** Task statement **
Where a line in the listing below holds the word "node", count that line; give the total alone.

** Data section **

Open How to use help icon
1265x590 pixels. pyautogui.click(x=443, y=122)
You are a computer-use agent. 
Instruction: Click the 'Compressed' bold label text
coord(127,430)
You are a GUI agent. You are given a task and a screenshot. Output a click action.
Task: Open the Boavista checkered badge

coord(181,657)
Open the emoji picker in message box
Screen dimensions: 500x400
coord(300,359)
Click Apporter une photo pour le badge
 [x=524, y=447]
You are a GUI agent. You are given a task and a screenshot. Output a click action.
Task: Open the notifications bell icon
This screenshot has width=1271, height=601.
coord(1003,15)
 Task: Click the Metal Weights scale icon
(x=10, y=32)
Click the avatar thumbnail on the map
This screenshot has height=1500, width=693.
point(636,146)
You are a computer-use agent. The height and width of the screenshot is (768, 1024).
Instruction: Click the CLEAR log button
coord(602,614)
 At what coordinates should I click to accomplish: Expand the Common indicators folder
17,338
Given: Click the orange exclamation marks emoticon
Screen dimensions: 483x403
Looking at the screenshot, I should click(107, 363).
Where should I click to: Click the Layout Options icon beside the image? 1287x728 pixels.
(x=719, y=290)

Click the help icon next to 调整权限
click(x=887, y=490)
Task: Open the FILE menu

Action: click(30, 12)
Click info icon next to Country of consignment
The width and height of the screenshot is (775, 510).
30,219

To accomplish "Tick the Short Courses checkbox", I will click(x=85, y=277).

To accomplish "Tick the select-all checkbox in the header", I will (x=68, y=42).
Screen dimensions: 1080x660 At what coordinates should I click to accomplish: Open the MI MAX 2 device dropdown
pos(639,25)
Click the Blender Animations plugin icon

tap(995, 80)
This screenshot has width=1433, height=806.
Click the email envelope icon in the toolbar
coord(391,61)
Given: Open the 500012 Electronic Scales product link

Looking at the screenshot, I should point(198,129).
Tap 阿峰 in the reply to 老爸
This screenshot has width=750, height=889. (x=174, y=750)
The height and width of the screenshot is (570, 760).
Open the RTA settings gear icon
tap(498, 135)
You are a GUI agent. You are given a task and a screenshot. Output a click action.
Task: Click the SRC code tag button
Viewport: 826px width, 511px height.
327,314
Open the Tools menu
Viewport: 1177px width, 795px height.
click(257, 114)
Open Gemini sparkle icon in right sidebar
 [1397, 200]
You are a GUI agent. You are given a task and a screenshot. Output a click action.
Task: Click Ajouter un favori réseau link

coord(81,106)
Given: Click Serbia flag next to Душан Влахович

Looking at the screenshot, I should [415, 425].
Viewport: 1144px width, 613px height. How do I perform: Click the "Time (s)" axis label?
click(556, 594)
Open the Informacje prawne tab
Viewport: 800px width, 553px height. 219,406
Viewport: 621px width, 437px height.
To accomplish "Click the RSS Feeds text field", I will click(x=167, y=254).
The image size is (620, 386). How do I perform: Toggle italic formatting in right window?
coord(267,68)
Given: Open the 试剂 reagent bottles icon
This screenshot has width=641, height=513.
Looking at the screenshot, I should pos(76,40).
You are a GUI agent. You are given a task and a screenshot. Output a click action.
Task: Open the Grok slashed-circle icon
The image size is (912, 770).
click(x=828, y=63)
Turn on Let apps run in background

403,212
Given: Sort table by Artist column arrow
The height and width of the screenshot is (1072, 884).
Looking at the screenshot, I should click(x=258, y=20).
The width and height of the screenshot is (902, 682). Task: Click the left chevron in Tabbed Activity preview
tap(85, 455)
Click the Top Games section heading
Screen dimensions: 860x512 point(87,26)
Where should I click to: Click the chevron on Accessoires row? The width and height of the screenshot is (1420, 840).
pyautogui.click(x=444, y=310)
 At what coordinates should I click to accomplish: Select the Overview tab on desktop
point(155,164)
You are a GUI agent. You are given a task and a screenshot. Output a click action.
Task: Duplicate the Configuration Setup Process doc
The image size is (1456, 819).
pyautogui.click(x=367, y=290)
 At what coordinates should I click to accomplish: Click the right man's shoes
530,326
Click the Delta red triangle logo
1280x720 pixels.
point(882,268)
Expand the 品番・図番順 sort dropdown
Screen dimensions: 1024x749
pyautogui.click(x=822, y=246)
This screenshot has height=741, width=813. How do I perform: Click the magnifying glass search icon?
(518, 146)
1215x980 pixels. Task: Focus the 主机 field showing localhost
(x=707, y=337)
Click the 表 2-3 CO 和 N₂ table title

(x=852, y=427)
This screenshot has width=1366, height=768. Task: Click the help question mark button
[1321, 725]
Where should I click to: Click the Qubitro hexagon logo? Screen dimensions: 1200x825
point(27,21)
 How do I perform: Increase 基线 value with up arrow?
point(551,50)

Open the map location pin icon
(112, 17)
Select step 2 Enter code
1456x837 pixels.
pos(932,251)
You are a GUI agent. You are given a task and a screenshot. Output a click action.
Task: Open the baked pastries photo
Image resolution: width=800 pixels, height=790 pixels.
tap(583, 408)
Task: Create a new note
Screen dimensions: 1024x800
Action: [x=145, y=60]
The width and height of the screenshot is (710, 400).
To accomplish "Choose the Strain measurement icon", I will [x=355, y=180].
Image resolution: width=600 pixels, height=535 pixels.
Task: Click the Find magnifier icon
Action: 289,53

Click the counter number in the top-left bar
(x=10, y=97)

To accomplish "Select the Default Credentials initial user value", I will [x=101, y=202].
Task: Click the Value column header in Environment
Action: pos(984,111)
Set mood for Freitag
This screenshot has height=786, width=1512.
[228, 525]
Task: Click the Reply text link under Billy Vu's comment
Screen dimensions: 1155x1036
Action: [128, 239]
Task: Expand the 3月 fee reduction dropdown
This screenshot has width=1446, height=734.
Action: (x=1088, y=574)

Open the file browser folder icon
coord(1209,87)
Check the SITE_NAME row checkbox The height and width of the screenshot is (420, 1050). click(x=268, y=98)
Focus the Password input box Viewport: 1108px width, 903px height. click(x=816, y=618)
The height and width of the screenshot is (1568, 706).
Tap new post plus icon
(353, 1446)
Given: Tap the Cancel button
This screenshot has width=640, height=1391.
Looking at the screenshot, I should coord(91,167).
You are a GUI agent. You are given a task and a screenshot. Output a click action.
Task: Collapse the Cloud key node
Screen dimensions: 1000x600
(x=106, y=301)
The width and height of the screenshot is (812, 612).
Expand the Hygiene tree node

** Exercise response **
2